His band Conscious Healing was setting up amps for practice when Brad Kahikina started telling me about his group’s philosophy.
“You can make music that affects people positively or negatively,” he said, “and reflect it in your music and performance. We choose the light side.”
“Everybody loves music,” said fellow band-mate Curtis Piligrin. “It affects their character, the way they live. It’s important what you listen to and who, ‘cause it can be healing for your body, mind and soul. Conscious Healing is more than just a good name, it’s a way of living—not only through music but to be a way of life, life-giving, a whole vibe.”
Kahikina and Piligrin first played music together in the local 10-piece band, Backyard. Later, drummer Stacey Elaban and multi-instrumentalist/songwriter Chris Oana joined.
“They just hung around,” said Piligrin. “It was all horns, rhythms and people just singing, looking like they’re playing and not playing anything. This was back in the… ‘60s! No, about eight years ago—mid ‘90s.”
“I was a fan who got to play,” said saxophonist Jay Arcangel.
The Backyard members went their separate ways. But throughout the years, Piligrin kept playing with Oana and Kahikina. Eventually, Elaban rejoined them. And now, along with Arcangel, a newly formed Conscious Healing also features trumpet player Riley Edwards and trombonist Scott Heintzman in their horn section.
Piligrin, Oana and Kahikina do the brunt of the songwriting and sing their own songs, which means switching instruments when they change lead vocals. The band now plays mostly original music, with an occasional Steel Pulse or Katchafire cover.
“When we’d play our music and people didn’t know it,” said Kahikina, “we’d see ‘em rockin’ in their seats but they wouldn’t get up until they heard something they knew.”
Oana is also the founder of Base-2 Records, the indie label that recorded Conscious Healing’s self-titled debut last year. In addition, as a solo project, Oana recorded the soundtrack to the 2004 Maui-made film, Divers.
The band prides itself on the various style elements it incorporates into its island-based sound. Piligrin cites blues and reggae as his main influences—especially Bob Marley & the Wailing Souls—as well as Hank Williams. Kahikina goes for the classic rock, with The Eagles and Credence Clearwater Revival, as well as country and Hawaiian. Oana likes hip-hop, Ben Harper and especially Stevie Wonder.
“Our tastes vary drastically,” said Oana.
The rest of the band agrees wholeheartedly with Oana.
“I like music as long as it doesn’t suck,” said Arcangel.

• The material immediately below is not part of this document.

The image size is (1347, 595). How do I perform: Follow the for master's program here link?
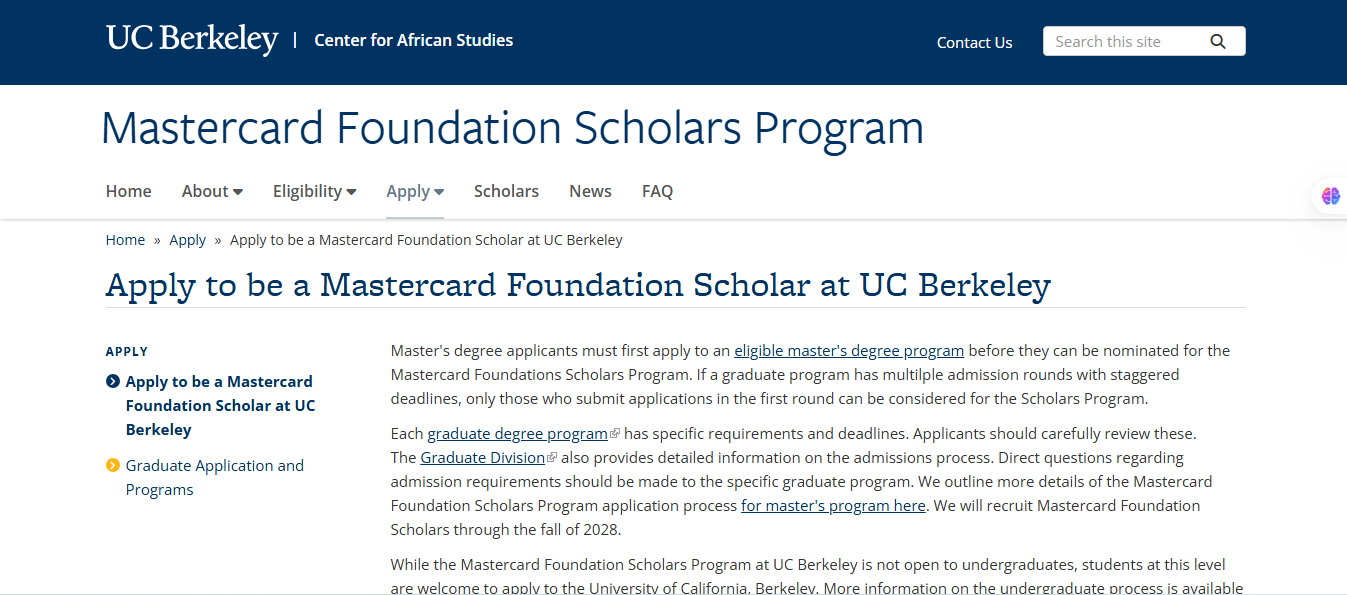pyautogui.click(x=832, y=505)
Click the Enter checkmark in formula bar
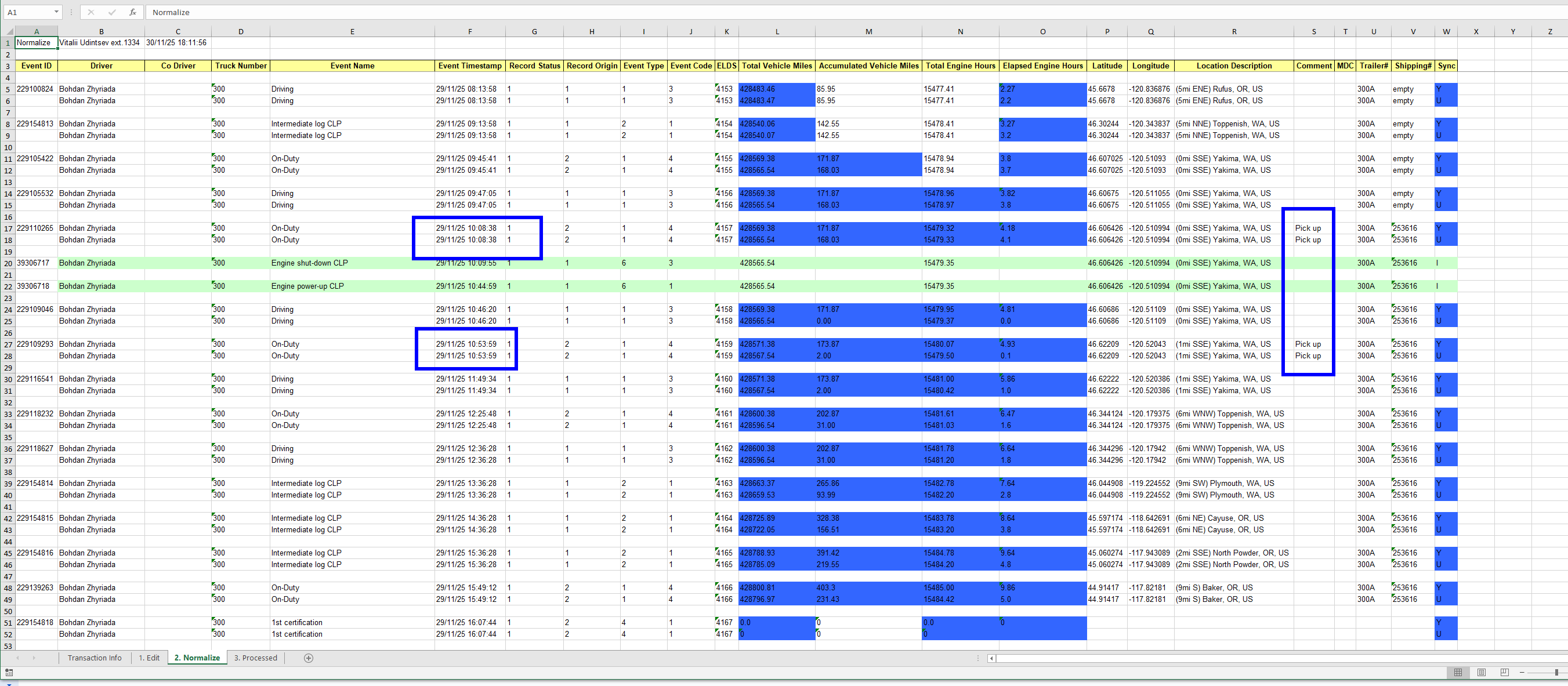This screenshot has width=1568, height=686. click(111, 12)
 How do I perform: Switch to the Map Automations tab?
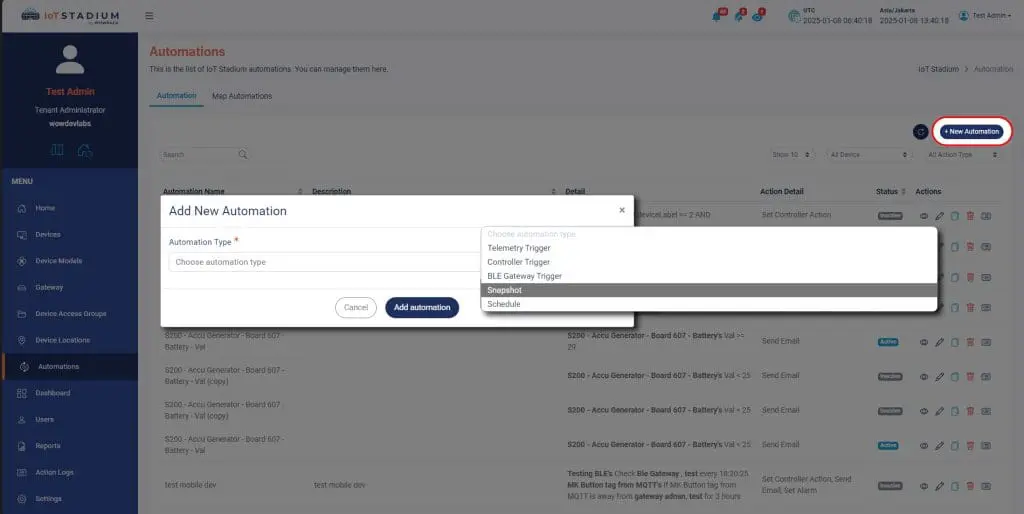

“Also, C&K, Kalapana and Peter Moon are big influences,” added Piligrin. “They made us want to play.”
The band freely admits that spirituality is the biggest part of their sound, and a major aspect of their songwriting. Although in performances, most people don’t notice. The band says they promote “the Lord—meaning Jesus Christ and God,” but they don’t preach.
“I wouldn’t call it Christian music,” said Piligrin. “It’s just giving praise.”
At the end of summer, Conscious Healing hopes to tour other Hawaiian islands. For now, they’re content to spreading the good vibes here at home.
“We know this stuff won’t last forever,” said Kahikina. “So we got to do it the best we can, while we can.”
The Conscious Healing sound ranges in tempo and style from one-drop reggae rhythms to faster ska and Latin-Caribbean beats or even to a smooth-as-molasses, slowed-down lovers rock. With the exception of the horn section, all members contribute to vocals and intermittent group call-outs. The result is an energetic, harmonious blending of feel-good sounds.
“It’s hard to get a bunch of people—with different attitudes, morals, influences—to come together,” said Piligrin. “When you get the right formula of players, it works—it flows and prospers.”
“We’ve been together for two and a half years,” said Kahikina. “Now we’re ready to promote positivity [sic] through our music and songwriting.”